Except. When the Levees Broke, Spike Lee's massive and gripping four-act documentary on the aftermath of Hurricane Katrina, makes it clear that this was no straightforward storm. Katrina didn't drown New Orleans; the flooding of the city was a product of faulty levee design by the Army Corps of Engineers. Less freely acknowledged is the fact that the levees are themselves a monumental act of human arrogance, keeping a below-sea-level bowl of human dwellings only intermittently dry throughout the city's history. But even this arrogance can't compare with the criminal disinterest and neglect displayed by the federal government following the storm.

When the Levees Broke has plenty of time for reporting the soul-crushing facts about Hurricane Katrina. It's a chronological compilation of seemingly every second of footage shot during the storm, the subsequent flooding, and the excruciating stasis while stranded people baked on their roofs or in the Superdome or on a highway to nowhere, waiting on FEMA. Lee interviews the surprisingly timid Governor Kathleen Blanco, the heartfelt but slimy Mayor Ray Nagin, the loose-cannon police chief who spread unfounded rumors about raped babies—but for emotional impact, he relies on the testimony of ordinary New Orleanians like angry, vivacious Phyllis Montana LeBlanc of the Lower Ninth Ward, whose experience and opinions form the movie's spine. (There's also one pointless interview with Sean Penn.) Two white interviewees were among the pedestrians who tried to walk out of New Orleans over the Crescent City Connection, only to be halted by armed policemen. Everyone's story is equally shocking.

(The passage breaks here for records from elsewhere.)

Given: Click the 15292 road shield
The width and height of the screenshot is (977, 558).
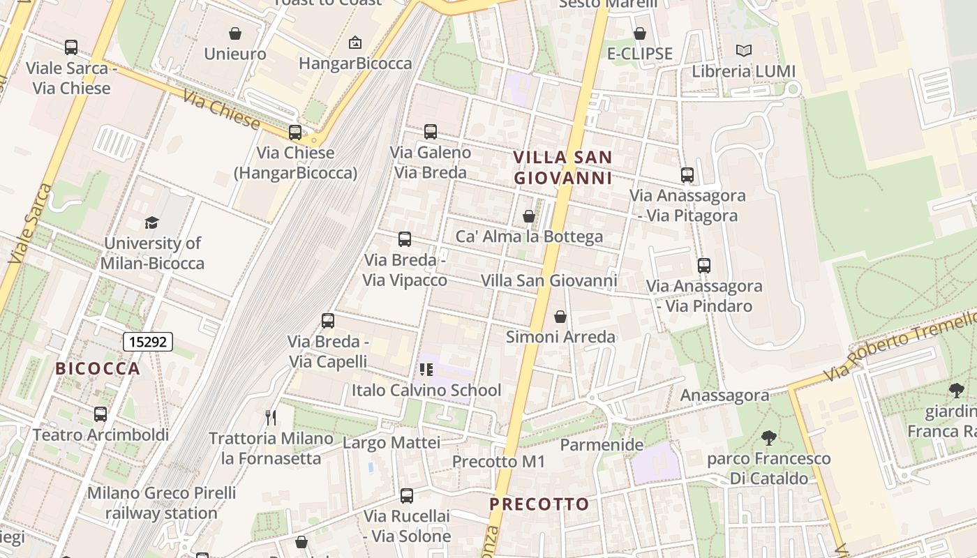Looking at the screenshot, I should (x=148, y=342).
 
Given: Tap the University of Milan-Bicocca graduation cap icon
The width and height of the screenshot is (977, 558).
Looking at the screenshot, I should (x=151, y=223).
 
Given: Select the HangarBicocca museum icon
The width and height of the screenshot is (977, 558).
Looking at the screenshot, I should (x=355, y=43).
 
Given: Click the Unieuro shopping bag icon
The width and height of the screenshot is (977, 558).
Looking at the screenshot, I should (x=235, y=33).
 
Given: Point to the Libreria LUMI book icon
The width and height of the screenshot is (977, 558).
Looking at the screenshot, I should (x=744, y=51).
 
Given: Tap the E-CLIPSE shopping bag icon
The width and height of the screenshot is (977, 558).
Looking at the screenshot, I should (x=639, y=33).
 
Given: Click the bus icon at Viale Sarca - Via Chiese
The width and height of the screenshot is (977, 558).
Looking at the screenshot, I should (x=71, y=47).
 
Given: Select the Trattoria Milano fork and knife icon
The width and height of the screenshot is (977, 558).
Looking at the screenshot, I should (x=271, y=418).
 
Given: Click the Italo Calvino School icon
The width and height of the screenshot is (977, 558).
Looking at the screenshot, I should (x=426, y=370).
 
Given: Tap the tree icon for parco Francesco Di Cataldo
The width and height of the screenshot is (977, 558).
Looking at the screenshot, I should (x=769, y=438).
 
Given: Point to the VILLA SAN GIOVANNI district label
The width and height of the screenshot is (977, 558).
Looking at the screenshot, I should (x=562, y=167).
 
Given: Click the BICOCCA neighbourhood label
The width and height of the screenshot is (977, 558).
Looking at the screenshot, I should (x=98, y=369).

But what's even more fascinating is the evenhanded way the documentary deals with the long cultural memories the storm dredged up. The way families are recklessly split in the rush to get people out of the city reminds some of the way slave families were separated at the auction block. The sound of the levees bursting recalls for others the deliberate dynamiting of the levees in 1927 to flood some neighborhoods and save the city center. Lee doesn't elaborate on these analogies, allowing them to idle heavily like unexploded dynamite at the center of the film. Viewers may receive these scenes however they prefer: as charged metaphors or plain examples of history repeating itself.